Radio Student

Croatia;
- Broadcast area: Zagreb
- Frequency: 100.5 MHz

Programming
- Format: Varied

Ownership
- Owner: Faculty of Political Sciences, University of Zagreb

History
- First air date: November 1996

Links
- Webcast: Official live stream, aac 128kbps
- Website: www.radiostudent.hr

= Radio Student =

Radio Student (100.5 MHz FM) is the first student radio station in Croatia, broadcasting since 1996 in Zagreb. The station is non-profit, non-commercial, serving as an educational radio for students of Zagreb University. It is located at the Faculty of Political Sciences, which is licensed to broadcast to a part of the city of Zagreb.

== Programming ==
The program focused on students, student issues, education and creativity as well as new trends and modern lifestyles as appropriate to Radio Student's target audience.
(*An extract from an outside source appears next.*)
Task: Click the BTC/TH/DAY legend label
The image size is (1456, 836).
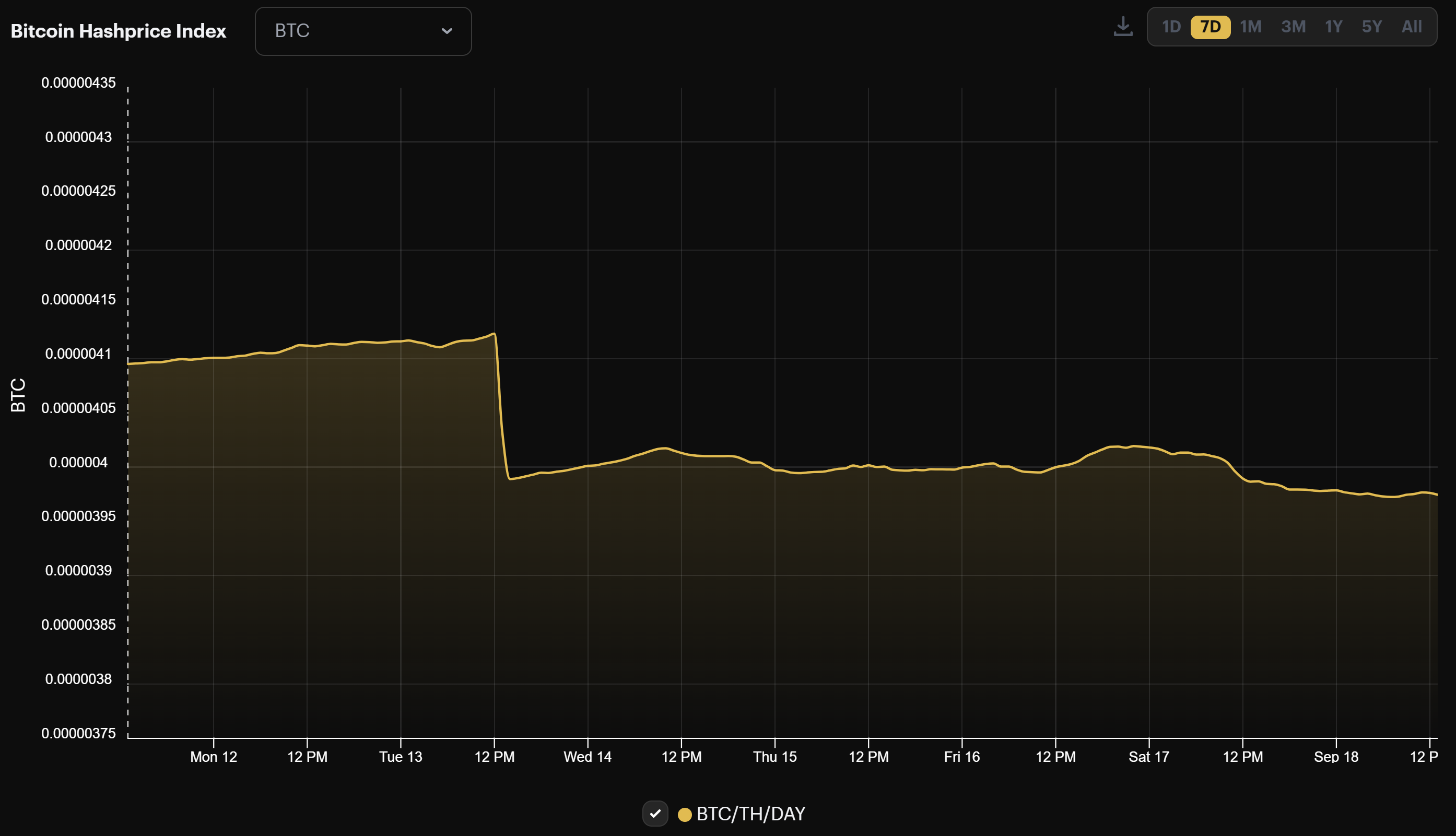Action: click(750, 814)
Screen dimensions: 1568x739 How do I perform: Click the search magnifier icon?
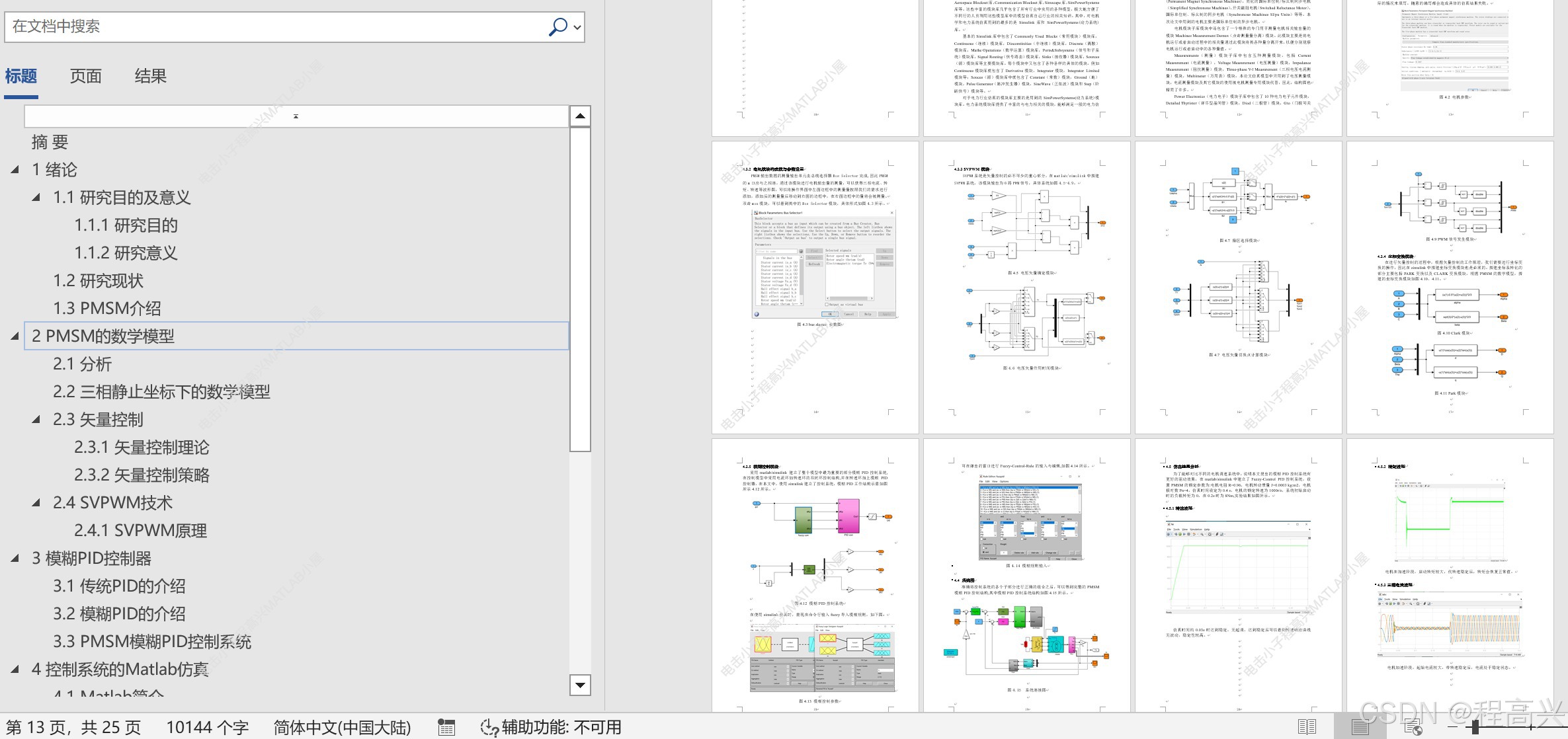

News is edited by the students of journalism themselves. Talk shows and magazines include topics on education, culture, art, science, ecology, society, politics, etc. Music is very varied, covering various genres and interests with specialized One–Man shows in the afternoons and evenings. The show's annual birthday is celebrated each year with a club event.

== Web streaming ==
Radio Student offers a wide range of online streaming possibilities. Available streams include Windows Media Video (camera from the main control room), Windows Media Audio, RealVideo, RealAudio as well as full spectrum of AAC and aacPlus streams, currently the highest quality audio streaming technology. Streams are provided in cooperation with CARNET (Croatian Academic and Research Network).

== Mobile streaming ==
Radio Student is also the first station in Croatia that can be listened to on mobile phones.